Comics in the Midwest: A Brief History of the Form

To say that the Midwest has been treated unkindly by novelists, poets and critics, empathically including those from the Midwest, would be a considerable understatement. It would take many pages to recount, let alone describe in detail, the pain dished out, although perhaps The Spoon River Anthology and Main Street could sum up the rest. Even the kindliest literary observers, like Sherwood Anderson and Kurt Vonnegut, played up the mostly self-created agony of the American midland, where apart from Chicago, we all seem to share Flyover Territory.

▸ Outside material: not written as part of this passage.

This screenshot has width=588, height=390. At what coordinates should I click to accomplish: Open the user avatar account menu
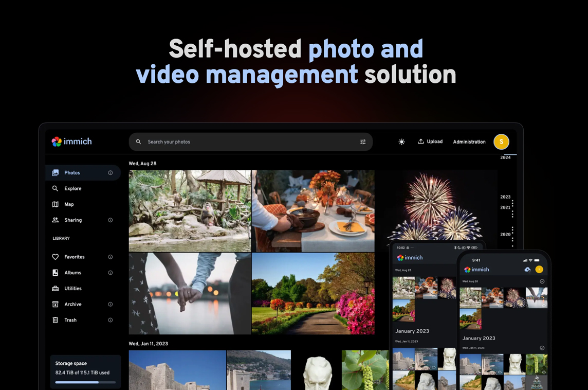[x=501, y=142]
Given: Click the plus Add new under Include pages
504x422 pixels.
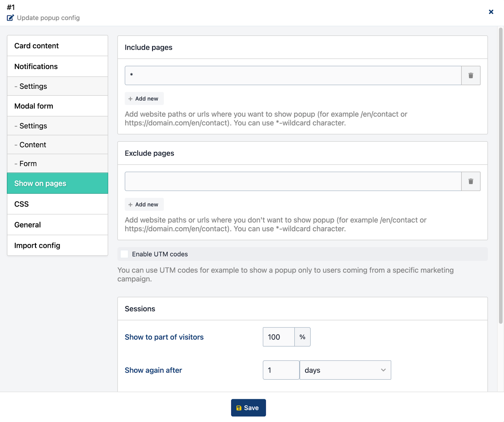Looking at the screenshot, I should [x=144, y=99].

Sure, there are happy stories, poetry and novels to films, and we all remember at least some of them. But I would suggest that we are suffering for a purpose. The Midwest cannot rival the South for gut-wrenching racial drama—although we certainly have our own—but the sense of being isolated, away from the excitement and “culture,” trapped within a small-mindedness, is a metaphor we offer the nation. Perhaps no one outside the Midwest can articulate these feelings quite so well, as common as they are from coast to coast, border to border.

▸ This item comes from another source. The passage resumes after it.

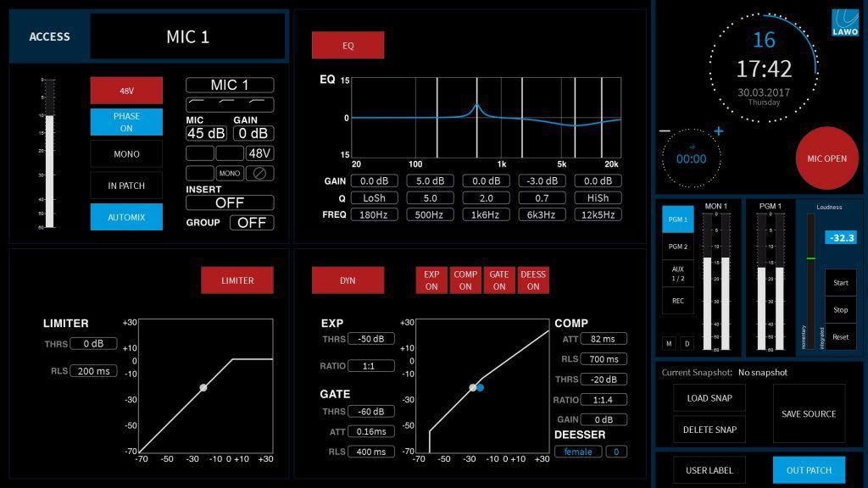Viewport: 868px width, 488px height.
Task: Click the timer plus icon
Action: click(719, 130)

Comics come into this cultural world as a poor relative at best, widely regarded as trash and perhaps dangerous trash, until displaced by television and the internet as still worse. Comics of the Midwest could not escape this indictment except by lack of notice: they have, perhaps, been insufficiently important for insult.

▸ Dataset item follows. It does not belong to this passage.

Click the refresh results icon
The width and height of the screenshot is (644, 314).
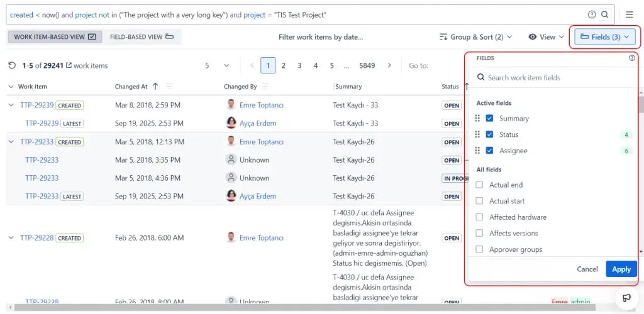click(x=12, y=65)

The disproof is more difficult. But it surely begins with the role of Joseph Medill Paterson at the Chicago Tribune of the 1910s-20s. He actually loved comics and understood that they were evolving away from the earlier gag strips that ended in the last panel with feet up in the air. He also correctly grasped the circulation they could bring to the emerging masses of newspaper readers who, thanks to a certain assimilation, understood English better and would respond warmly to “continuity” strips. Here, nothing happened fast, quite the contrary, but the lives of seemingly ordinary Americans caught the interest in the radio soap opera, day by day by day.

The first two came from artists working at drawing desks next to each other. Sidney Smith, from Bloomington, Illinois (until he bought a mansion in Lake Geneva from one of  Chicago reformer Jane Addams’ close friends), created in “The Gumps” a national sensation. The Minneapolis Board of Trade closed one day for a Gump marriage. Gump toys, Gump film shorts and even (in Lake Geneva) a Gump statue followed.

Hailing from near Tomah, in Western Wisconsin, Frank O. King of “Gasoline Alley” had a more lasting hit, in part because Smith died in a car crash in 1931, but mainly because he was a far better artist, his Sunday strips filling whole pages with scenery and the occasional visual experiment in artistic modernism. “Gasoline Alley” would continue onward, become more dull and less artistic over the decades, as the artist lived out his life in a leafy Chicago suburb, followed by various artists who managed to keep the strip going against all reason.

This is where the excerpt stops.